● **TEXT**:

The Company agrees to reissue the Debentures, Warrants and
Additional Warrants without the legend set forth above at such time as (i)
the holder thereof is permitted to dispose of such securities and Common
Stock issuable upon conversion or exercise thereof pursuant to Rule 144(k)
under the Act, or (ii) such securities are sold to a purchaser or purchasers
who (in the opinion of counsel to the seller or such purchaser(s), in form
and substance reasonably satisfactory to the Company and its counsel) are
able to dispose of such shares publicly without registration under the Act.
Prior to an applicable Registration Statement with respect to Common
Shares, Warrant Shares or Additional Warrant Shares (as defined in the
Registration Rights Agreement) being declared effective, such Common Shares,
Warrant Shares and Additional Warrant Shares shall bear a legend in the same
form as the legend indicated above. Upon such Registration Statement becoming
effective, the Company agrees to promptly, but no later than three (3)

● **DATA LINES**:
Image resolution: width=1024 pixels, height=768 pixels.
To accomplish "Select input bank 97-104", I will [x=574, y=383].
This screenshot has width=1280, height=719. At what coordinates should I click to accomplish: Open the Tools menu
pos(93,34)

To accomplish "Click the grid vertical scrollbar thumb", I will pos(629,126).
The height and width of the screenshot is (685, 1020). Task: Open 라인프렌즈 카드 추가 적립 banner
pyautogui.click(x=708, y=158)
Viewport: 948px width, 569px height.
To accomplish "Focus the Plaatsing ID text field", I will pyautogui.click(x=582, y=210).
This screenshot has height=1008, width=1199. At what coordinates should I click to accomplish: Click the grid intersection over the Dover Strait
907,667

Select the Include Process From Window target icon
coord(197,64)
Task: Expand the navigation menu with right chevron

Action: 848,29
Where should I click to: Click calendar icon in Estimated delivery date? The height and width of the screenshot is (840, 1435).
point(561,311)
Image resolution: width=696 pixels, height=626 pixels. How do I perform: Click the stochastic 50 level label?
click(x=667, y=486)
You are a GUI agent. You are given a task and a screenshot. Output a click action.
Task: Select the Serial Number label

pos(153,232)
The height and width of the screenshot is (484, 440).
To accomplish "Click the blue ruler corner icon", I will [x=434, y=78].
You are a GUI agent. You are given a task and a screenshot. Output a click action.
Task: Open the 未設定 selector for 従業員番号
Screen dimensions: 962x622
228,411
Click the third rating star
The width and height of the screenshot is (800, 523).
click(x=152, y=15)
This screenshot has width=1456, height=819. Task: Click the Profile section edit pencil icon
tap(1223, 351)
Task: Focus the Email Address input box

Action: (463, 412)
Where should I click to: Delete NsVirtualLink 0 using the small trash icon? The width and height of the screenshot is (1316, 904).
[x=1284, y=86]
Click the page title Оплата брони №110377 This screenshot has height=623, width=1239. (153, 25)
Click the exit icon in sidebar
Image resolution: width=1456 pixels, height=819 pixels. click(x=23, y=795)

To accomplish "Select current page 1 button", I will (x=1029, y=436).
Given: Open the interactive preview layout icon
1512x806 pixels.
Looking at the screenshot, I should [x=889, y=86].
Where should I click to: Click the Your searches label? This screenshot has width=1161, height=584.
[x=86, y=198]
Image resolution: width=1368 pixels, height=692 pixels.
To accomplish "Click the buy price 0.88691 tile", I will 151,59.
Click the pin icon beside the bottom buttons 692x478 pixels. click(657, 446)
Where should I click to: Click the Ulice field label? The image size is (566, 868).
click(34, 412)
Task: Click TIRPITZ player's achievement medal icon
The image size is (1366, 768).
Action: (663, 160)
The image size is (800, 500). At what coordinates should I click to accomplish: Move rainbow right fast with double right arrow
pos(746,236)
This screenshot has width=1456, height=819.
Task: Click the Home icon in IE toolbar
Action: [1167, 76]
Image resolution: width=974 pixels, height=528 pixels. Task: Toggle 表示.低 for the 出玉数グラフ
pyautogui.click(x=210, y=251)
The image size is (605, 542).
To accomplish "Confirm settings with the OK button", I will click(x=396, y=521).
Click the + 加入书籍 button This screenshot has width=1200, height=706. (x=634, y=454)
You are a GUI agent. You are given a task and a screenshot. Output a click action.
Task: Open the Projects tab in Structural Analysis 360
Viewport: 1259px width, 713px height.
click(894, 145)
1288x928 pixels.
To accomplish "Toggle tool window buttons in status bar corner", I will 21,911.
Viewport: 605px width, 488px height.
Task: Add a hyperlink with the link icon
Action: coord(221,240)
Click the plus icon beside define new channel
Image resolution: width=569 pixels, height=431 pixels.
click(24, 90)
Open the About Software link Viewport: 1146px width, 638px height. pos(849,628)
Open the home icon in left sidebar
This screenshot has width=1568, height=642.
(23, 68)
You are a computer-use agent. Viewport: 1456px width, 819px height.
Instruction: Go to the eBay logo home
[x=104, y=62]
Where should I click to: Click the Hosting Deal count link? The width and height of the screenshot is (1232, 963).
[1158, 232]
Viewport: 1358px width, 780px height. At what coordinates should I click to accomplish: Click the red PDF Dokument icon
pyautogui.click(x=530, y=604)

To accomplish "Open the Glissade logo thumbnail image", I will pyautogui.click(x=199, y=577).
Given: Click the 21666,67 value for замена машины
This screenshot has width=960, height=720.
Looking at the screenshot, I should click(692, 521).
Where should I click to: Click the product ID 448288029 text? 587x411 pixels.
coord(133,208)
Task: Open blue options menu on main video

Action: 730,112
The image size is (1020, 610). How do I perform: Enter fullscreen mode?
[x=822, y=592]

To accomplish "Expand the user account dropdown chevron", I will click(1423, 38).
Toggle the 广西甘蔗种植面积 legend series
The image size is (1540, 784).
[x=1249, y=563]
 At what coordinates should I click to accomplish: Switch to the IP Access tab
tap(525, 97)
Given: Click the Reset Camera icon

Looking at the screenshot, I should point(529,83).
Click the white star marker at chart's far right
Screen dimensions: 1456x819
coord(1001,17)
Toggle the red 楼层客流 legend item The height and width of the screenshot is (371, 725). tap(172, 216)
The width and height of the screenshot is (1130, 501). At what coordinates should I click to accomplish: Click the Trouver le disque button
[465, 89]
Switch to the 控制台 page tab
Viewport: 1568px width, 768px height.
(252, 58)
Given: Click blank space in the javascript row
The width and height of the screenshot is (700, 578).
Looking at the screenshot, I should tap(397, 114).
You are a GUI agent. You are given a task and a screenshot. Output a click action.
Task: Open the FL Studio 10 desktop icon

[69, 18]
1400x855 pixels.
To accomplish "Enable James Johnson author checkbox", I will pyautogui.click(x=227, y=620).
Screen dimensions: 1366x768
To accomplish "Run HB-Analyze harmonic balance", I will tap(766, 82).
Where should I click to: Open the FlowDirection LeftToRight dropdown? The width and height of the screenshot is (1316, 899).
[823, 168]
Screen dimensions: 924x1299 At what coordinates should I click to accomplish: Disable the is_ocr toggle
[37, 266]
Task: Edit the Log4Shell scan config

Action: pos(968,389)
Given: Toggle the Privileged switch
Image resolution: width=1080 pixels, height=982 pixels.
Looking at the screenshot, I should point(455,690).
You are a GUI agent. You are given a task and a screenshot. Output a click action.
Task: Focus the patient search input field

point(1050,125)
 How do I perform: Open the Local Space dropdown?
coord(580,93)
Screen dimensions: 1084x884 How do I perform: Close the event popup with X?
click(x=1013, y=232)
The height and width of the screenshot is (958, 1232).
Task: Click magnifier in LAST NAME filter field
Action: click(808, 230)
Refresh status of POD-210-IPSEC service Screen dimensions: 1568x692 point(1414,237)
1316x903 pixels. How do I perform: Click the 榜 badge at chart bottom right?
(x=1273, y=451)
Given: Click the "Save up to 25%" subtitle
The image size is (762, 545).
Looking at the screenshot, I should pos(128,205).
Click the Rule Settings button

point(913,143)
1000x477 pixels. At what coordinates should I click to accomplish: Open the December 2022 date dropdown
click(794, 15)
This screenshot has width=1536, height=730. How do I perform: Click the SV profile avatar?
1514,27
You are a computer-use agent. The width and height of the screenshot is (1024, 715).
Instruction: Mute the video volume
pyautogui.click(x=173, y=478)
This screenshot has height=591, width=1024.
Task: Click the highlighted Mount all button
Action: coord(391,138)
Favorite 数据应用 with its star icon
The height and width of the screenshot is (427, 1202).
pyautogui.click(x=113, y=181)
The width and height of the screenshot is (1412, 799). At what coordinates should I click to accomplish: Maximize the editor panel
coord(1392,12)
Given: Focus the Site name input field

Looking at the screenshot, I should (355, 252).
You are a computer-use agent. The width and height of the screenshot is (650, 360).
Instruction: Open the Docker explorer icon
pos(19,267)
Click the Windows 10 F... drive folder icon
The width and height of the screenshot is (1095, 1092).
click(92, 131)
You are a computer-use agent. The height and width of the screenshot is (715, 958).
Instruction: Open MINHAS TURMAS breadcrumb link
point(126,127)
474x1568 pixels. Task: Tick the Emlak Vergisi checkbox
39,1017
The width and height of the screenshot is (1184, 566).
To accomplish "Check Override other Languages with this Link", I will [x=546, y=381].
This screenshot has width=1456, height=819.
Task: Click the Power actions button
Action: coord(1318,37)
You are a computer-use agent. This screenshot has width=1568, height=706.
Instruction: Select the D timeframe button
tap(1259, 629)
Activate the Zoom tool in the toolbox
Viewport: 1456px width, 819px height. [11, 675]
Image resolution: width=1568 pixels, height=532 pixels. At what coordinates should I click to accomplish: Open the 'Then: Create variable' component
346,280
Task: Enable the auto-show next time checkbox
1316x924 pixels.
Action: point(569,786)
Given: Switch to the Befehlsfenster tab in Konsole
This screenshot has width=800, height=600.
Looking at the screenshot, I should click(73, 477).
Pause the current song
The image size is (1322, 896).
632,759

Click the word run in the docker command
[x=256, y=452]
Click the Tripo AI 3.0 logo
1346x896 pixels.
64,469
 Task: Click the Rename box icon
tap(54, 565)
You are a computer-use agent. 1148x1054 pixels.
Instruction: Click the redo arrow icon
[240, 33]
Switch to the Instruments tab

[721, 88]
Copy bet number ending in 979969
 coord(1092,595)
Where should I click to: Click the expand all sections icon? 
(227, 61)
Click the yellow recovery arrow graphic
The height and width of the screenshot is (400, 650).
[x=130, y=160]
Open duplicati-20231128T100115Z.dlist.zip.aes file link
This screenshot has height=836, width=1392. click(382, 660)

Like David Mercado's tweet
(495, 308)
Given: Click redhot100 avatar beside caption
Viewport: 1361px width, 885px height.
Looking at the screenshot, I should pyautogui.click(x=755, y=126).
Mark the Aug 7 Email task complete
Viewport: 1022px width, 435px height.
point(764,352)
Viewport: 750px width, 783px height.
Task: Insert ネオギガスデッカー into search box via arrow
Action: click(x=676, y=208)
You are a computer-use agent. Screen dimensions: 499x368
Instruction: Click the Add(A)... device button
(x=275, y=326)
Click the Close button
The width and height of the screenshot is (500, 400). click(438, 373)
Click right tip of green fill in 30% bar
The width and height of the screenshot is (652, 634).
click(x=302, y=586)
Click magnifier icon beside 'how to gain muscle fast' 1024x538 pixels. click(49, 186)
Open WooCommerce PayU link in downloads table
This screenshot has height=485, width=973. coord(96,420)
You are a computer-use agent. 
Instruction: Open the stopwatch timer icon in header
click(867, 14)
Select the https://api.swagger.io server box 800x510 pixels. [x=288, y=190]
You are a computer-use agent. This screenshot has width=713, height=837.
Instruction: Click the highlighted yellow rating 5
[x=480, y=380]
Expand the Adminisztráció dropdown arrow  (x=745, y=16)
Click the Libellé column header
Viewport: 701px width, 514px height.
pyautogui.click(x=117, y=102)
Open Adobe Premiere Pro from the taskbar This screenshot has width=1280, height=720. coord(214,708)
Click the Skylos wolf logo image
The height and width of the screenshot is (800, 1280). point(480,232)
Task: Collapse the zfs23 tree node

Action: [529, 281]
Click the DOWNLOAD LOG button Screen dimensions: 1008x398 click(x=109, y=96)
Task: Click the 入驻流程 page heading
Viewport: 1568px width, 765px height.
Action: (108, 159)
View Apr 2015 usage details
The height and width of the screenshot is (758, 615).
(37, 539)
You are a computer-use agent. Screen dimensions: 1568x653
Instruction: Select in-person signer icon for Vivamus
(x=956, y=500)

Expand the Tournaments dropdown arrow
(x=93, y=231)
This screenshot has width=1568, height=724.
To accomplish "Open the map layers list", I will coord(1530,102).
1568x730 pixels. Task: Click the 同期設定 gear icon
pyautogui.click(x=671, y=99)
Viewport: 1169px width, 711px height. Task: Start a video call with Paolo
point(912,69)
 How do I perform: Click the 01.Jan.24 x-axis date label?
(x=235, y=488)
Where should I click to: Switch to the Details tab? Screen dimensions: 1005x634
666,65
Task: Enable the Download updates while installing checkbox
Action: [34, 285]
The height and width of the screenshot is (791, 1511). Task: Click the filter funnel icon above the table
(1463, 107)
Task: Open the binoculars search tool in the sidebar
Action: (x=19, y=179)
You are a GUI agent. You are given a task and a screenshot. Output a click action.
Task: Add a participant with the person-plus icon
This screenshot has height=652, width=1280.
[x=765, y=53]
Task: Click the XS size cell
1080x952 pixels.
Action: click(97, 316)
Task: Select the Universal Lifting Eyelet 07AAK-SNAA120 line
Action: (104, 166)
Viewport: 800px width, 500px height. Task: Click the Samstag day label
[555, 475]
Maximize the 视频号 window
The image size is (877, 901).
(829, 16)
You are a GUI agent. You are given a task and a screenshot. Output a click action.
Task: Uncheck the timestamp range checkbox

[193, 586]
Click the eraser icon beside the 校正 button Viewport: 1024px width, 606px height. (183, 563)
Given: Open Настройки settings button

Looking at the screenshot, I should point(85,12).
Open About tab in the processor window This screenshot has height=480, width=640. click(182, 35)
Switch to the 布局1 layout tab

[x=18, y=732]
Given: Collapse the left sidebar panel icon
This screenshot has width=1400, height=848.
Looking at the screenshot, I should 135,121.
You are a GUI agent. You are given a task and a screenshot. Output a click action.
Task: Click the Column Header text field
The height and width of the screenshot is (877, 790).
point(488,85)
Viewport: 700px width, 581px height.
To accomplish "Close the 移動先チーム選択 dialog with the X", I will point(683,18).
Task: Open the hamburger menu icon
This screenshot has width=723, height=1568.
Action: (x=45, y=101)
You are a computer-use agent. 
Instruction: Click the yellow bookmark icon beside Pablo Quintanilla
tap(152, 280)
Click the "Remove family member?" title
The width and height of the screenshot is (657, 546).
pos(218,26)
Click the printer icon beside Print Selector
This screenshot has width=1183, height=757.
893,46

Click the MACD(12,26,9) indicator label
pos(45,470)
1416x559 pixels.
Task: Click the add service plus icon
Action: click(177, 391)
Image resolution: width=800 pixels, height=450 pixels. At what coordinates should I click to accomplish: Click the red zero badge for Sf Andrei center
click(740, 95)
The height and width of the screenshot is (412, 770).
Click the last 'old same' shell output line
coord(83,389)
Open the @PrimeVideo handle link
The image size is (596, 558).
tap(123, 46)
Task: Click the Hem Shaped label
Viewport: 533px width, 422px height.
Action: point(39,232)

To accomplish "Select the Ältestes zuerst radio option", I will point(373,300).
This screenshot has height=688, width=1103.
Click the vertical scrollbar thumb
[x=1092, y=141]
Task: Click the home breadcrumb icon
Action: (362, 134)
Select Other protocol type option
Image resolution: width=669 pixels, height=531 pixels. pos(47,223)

● **EXERCISE INSTRUCTIONS**:
1 > Name every type of share in the securities legend text that must carry a legend until a Registration Statement is declared effective.
2 > Answer these from the securities legend text:
(a) Under which rule of the Act may the holder be permitted to dispose of the securities?
(b) Which agreement defines Warrant Shares and Additional Warrant Shares?
(c) Whom must the counsel's opinion reasonably satisfy?
3 > Write out the part of the securities legend text starting at "The Company agrees to reissue" and ending at "to Rule 144(k)", word for word.

● **PER-TASK OUTPUTS**:
1 > Common Shares, Warrant Shares, Additional Warrant Shares

2 >
(a) Rule 144(k)
(b) The Registration Rights Agreement
(c) The Company and its counsel

3 >
The Company agrees to reissue the Debentures, Warrants and
Additional Warrants without the legend set forth above at such time as (i)
the holder thereof is permitted to dispose of such securities and Common
Stock issuable upon conversion or exercise thereof pursuant to Rule 144(k)